The tuition hike is, according to President Holland, a necessary measure made by the state legislature’s planned cuts within their higher education budget. Such a move is, Holland said, the opposite of what the university needs.

“The challenge is the state doesn’t want to give us money. They want to cut,” Holland said at the truth in tuition hearing.

The amount the state is likely to cut back is 7 percent, or $4.3 million. That proposal falls under “first tier tuition,” a set of financial decisions that lay within the state’s power of judgment.

UVU’s proposal is under “second tier tuition,” the tuition plan individual schools make after the state’s decision. Given the expected cut from state legislature, the university has to look to other sources to make up for the shortage, in this case, the students.

“We can’t afford to be cut anymore,” Holland said. “We can’t cut faculty. I think we’re one of the leanest institutions in the state.”

The lean financial state directly contrasts the school’s leap in growth over the past six years. Due to that growth, the school would like to bring in more faculty to accommodate the increasingly large student body. Instead, they are faced with trying to save what faculty they have in the face of a decreasing budget.

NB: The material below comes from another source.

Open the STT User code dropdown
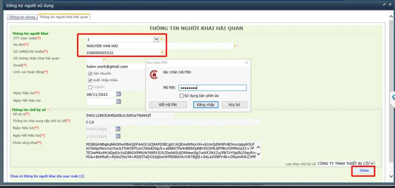This screenshot has width=395, height=188. pos(156,39)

According to Holland, the school’s professors have not received raises of any sort over the past three years. While their wages have remained static, their medical insurance premiums are going to increase.

The situation is less than ideal for college professors, who may look elsewhere for more financially secure settings, leaving UVU too few teachers overall and settling for adjunct teachers.

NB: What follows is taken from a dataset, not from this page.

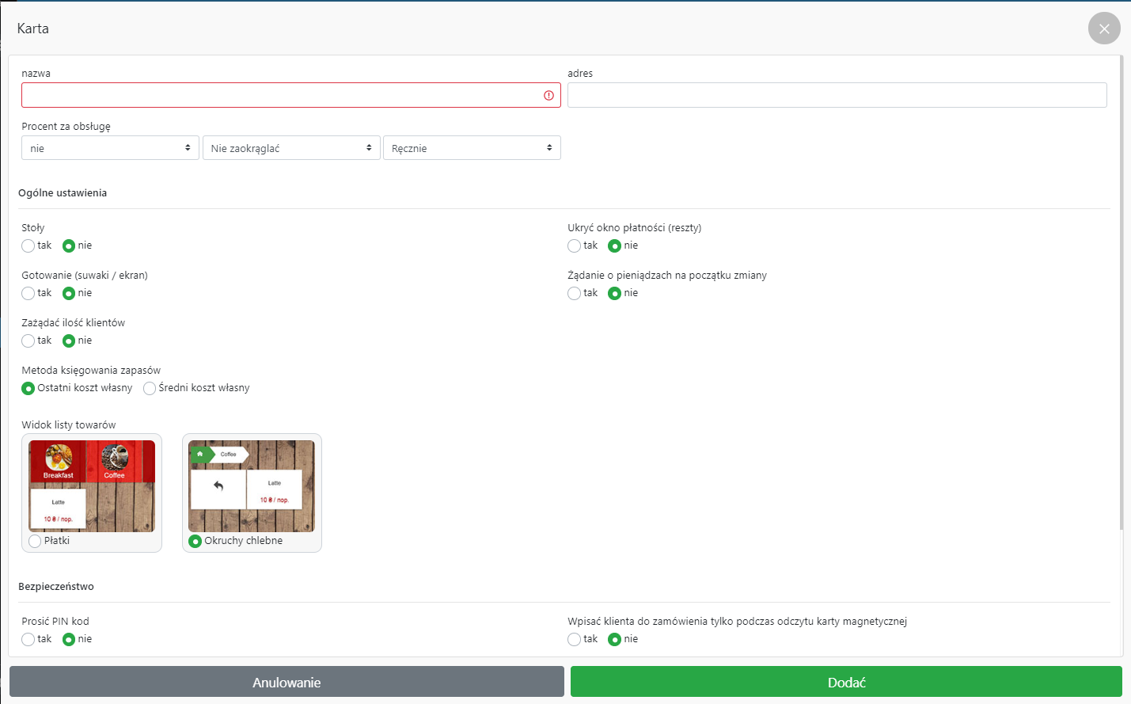This screenshot has height=704, width=1131.
Task: Select the Okruchy chlebne view thumbnail
Action: 251,485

“Many of our adjuncts are very fine teachers, but they don’t come with the latest training and experience,” Holland said. “We need more salaried, full-time, Ph.D-credentialed faculty.”

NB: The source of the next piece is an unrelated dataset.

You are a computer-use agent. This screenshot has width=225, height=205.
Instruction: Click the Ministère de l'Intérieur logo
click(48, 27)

With the state taking away money to gain such faculty, the responsibility will lie on students to help provide for them.

When asked what difference it would make to students who attend classes, go straight home and never see the backstage workings of the college, Holland laid out what would happen if tuition rates remained the same.

“If we just cut and we don’t have any way to compensate for that, then we would, say, have to let some people go in One Stop, or we’d have to cut out a program, or we would have to draw back on the employment center,” Holland said.

Holland followed that by stating the consequences of such actions. Longer waits at One-Stop, the unavailability of classes needed to graduate due to faculty shortages, lack of staff to help students with financial aid and a malcontent faculty were chief among them.